Goal -
Render the lines from the very first one through the line containing "Action: tap(289, 541)", both included, as a Markdown table with the columns "No." and "Line", skipping blank lines and leaving the pictures out.

Provided data -

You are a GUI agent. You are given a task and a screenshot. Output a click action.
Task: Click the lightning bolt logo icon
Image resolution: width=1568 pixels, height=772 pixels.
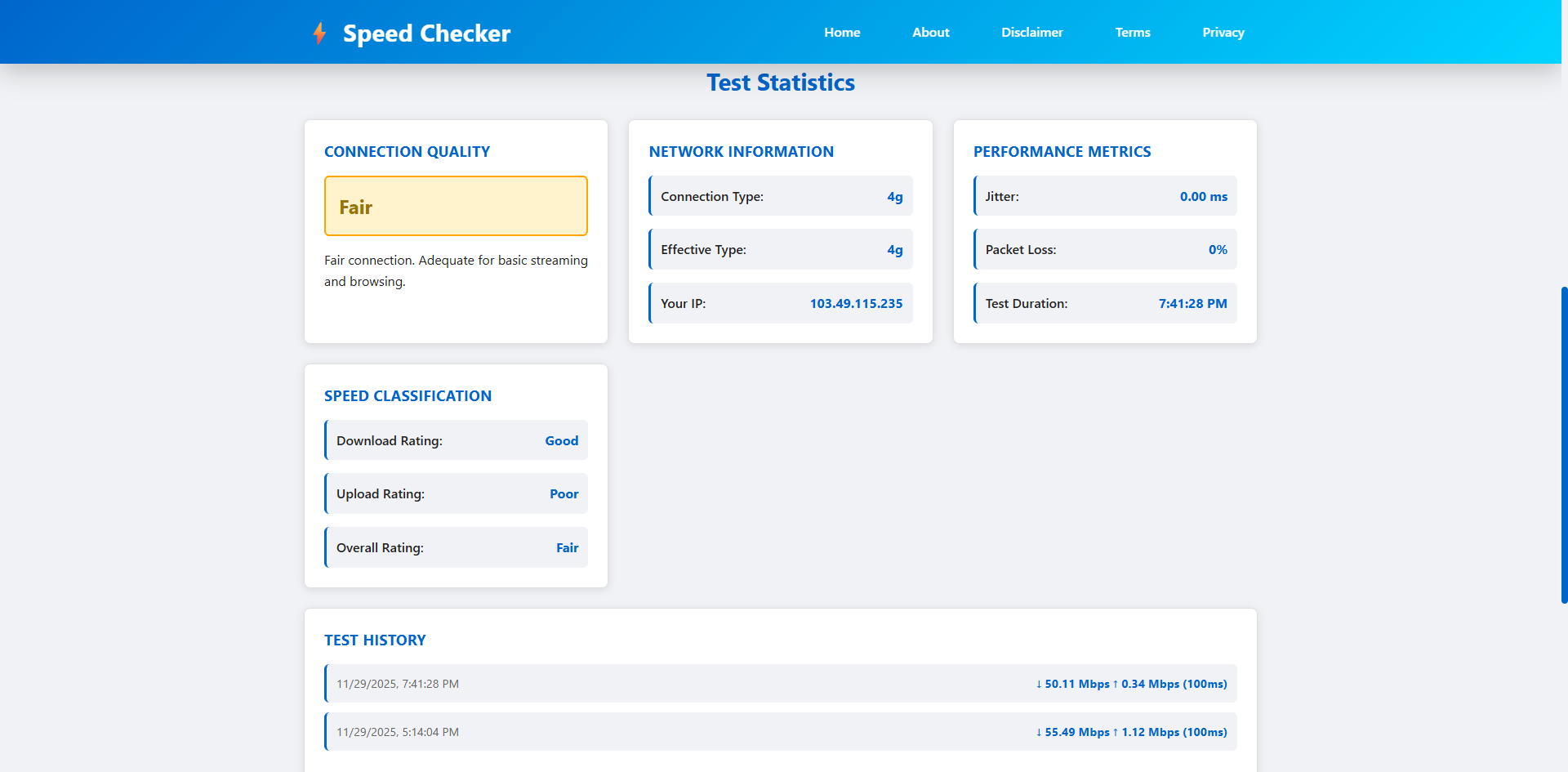319,32
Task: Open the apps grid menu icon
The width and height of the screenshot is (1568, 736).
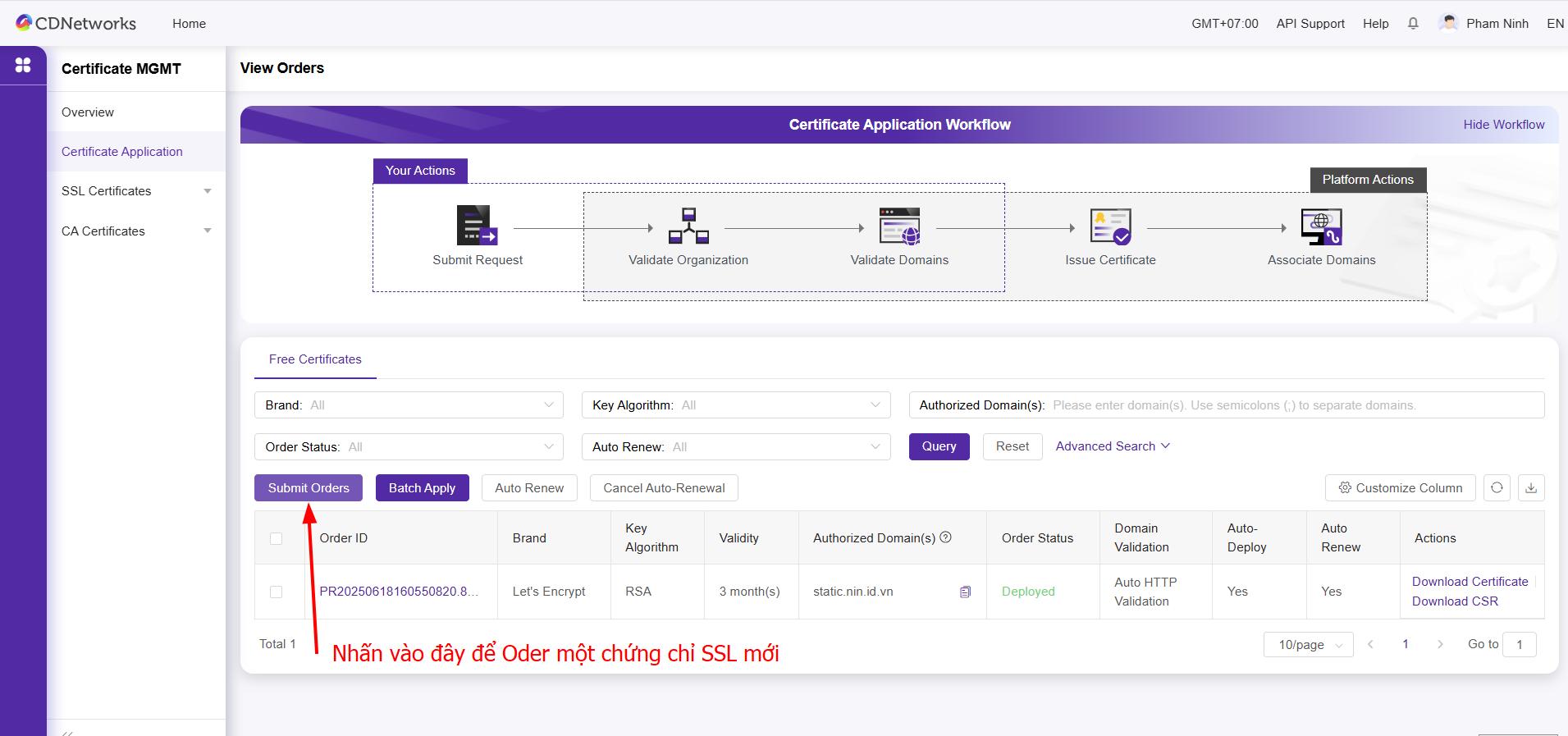Action: click(23, 65)
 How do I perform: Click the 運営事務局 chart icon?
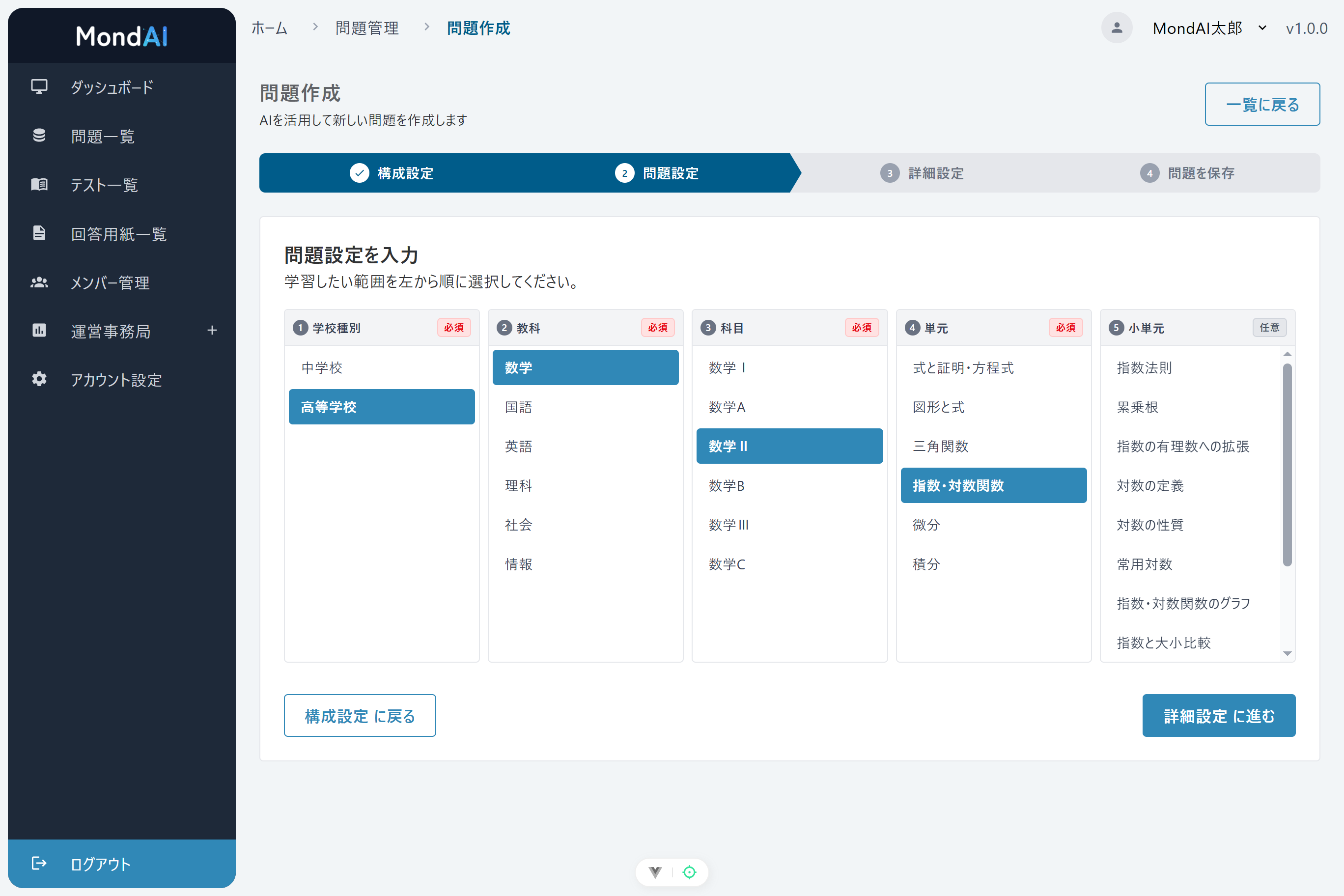click(38, 332)
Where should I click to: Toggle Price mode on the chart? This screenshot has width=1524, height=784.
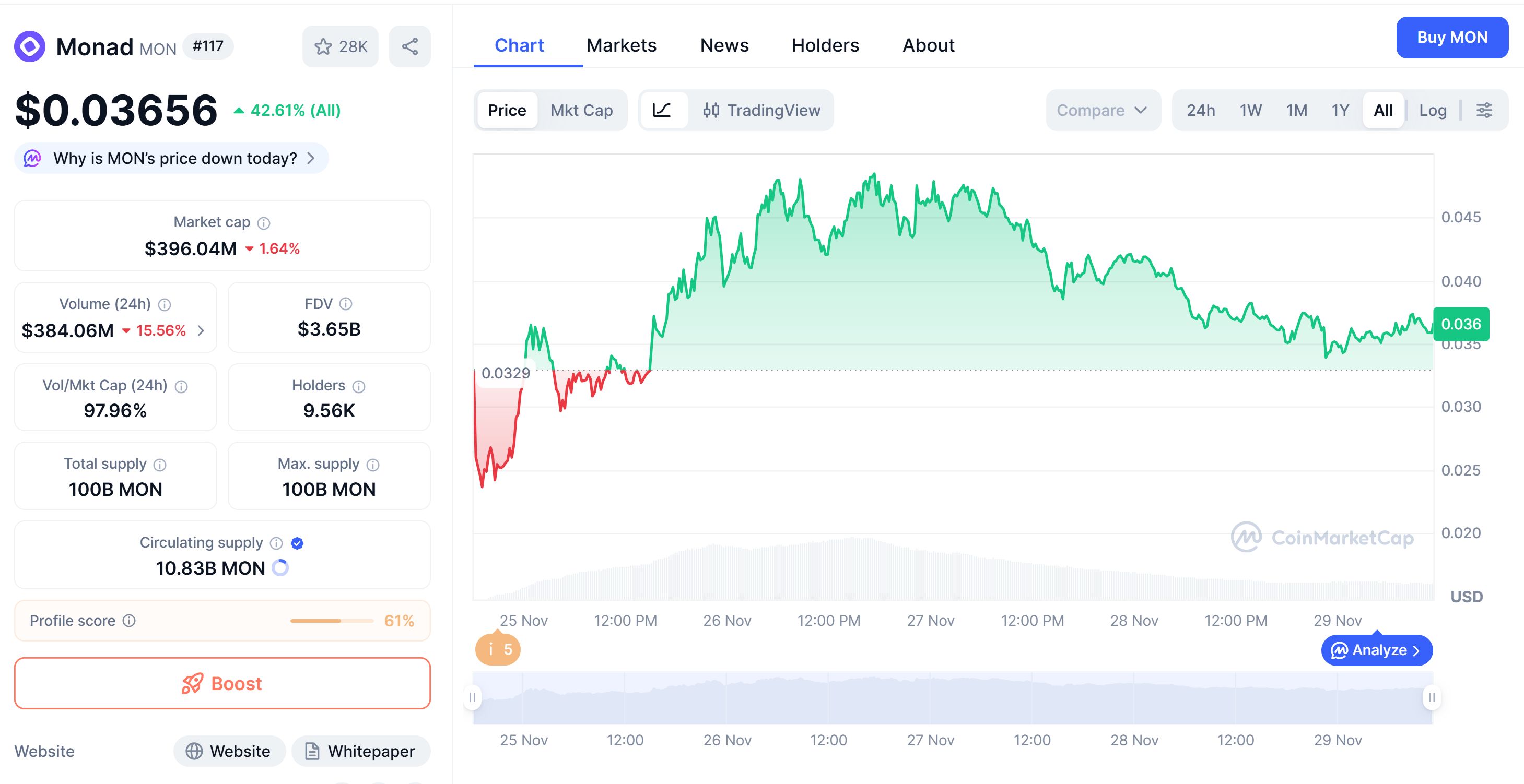[x=507, y=110]
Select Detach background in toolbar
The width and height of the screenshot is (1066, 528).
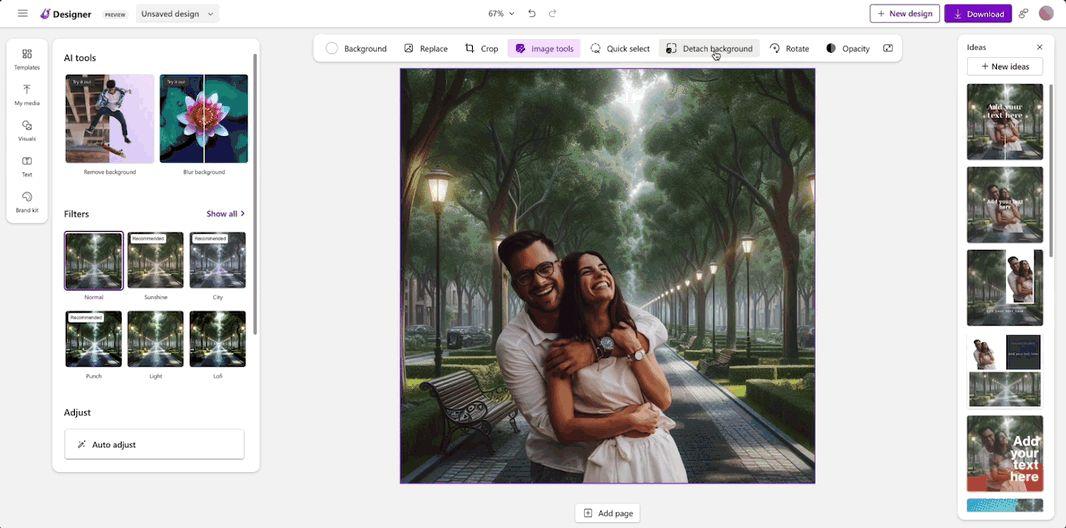pos(709,48)
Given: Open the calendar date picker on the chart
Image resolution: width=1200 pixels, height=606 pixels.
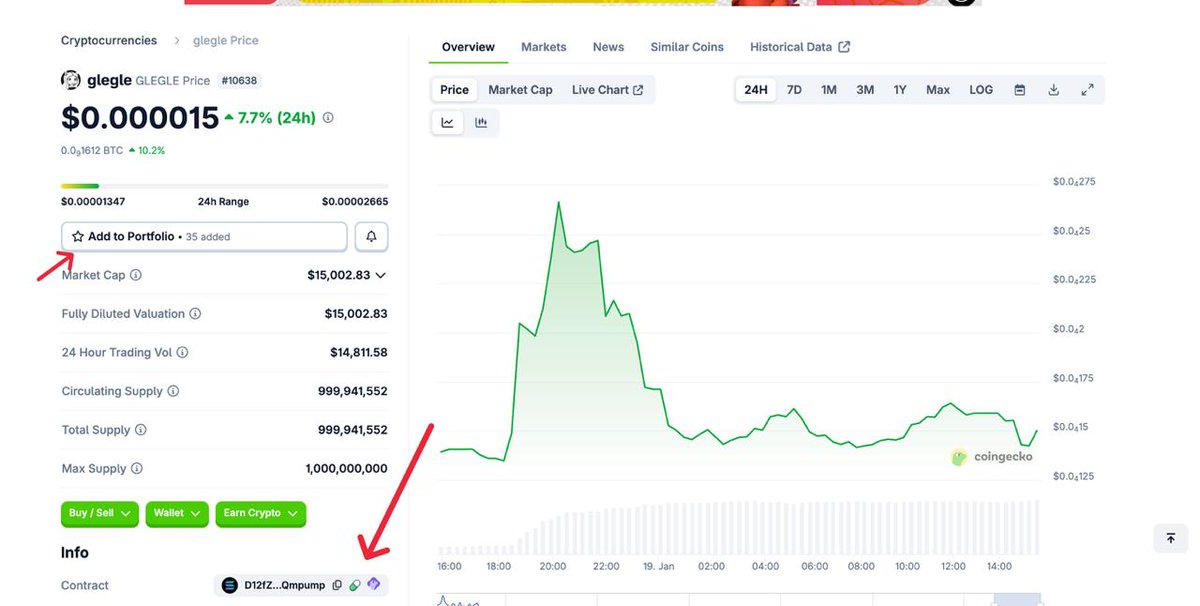Looking at the screenshot, I should tap(1019, 89).
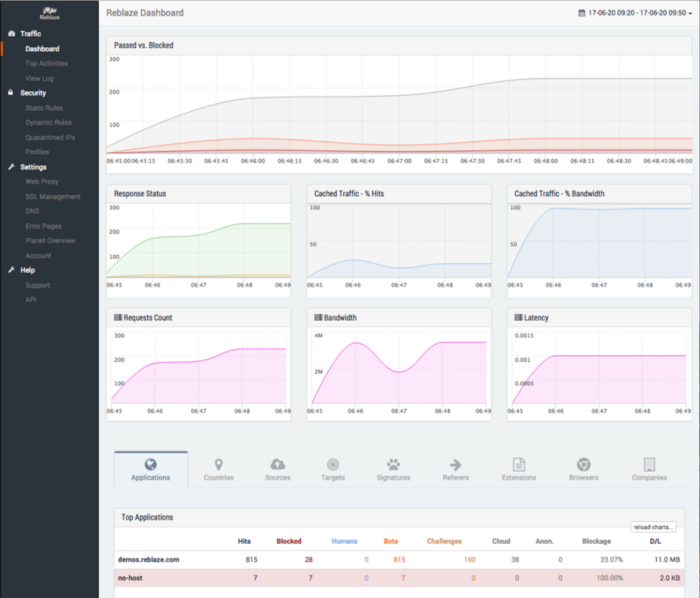
Task: Click the Blocked column header
Action: tap(289, 541)
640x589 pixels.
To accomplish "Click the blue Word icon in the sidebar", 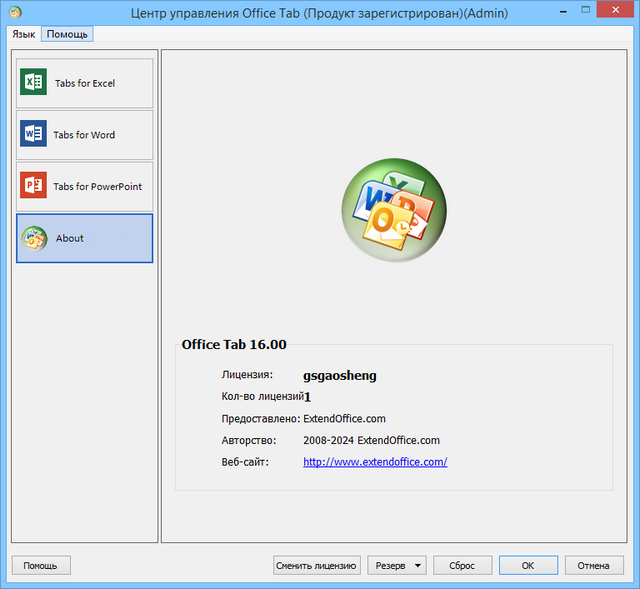I will click(34, 134).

Answer -
| No. | Line |
|---|---|
| 1 | You are a GUI agent. You are given a task and a screenshot. Output a click action. |
| 2 | Task: Click the lightning bolt logo icon |
| 3 | Image resolution: width=1568 pixels, height=772 pixels. |
| 4 | 319,32 |
| 5 | Task: Open the apps grid menu icon |
| 6 | The width and height of the screenshot is (1568, 736). |
| 7 | Action: click(23, 65) |
| 8 |  How do I perform: Click the 運営事務局 chart icon? |
| 9 | click(38, 332) |
| 10 | Where should I click to: Toggle Price mode on the chart? This screenshot has width=1524, height=784. |
| 11 | [x=507, y=110] |
| 12 | Select Detach background in toolbar |
| 13 | The width and height of the screenshot is (1066, 528). |
| 14 | pos(709,48) |
| 15 | Given: Open the calendar date picker on the chart |
| 16 | Image resolution: width=1200 pixels, height=606 pixels. |
| 17 | Looking at the screenshot, I should tap(1019, 89). |
| 18 | Task: Click the Blocked column header |
| 19 | Action: tap(289, 541) |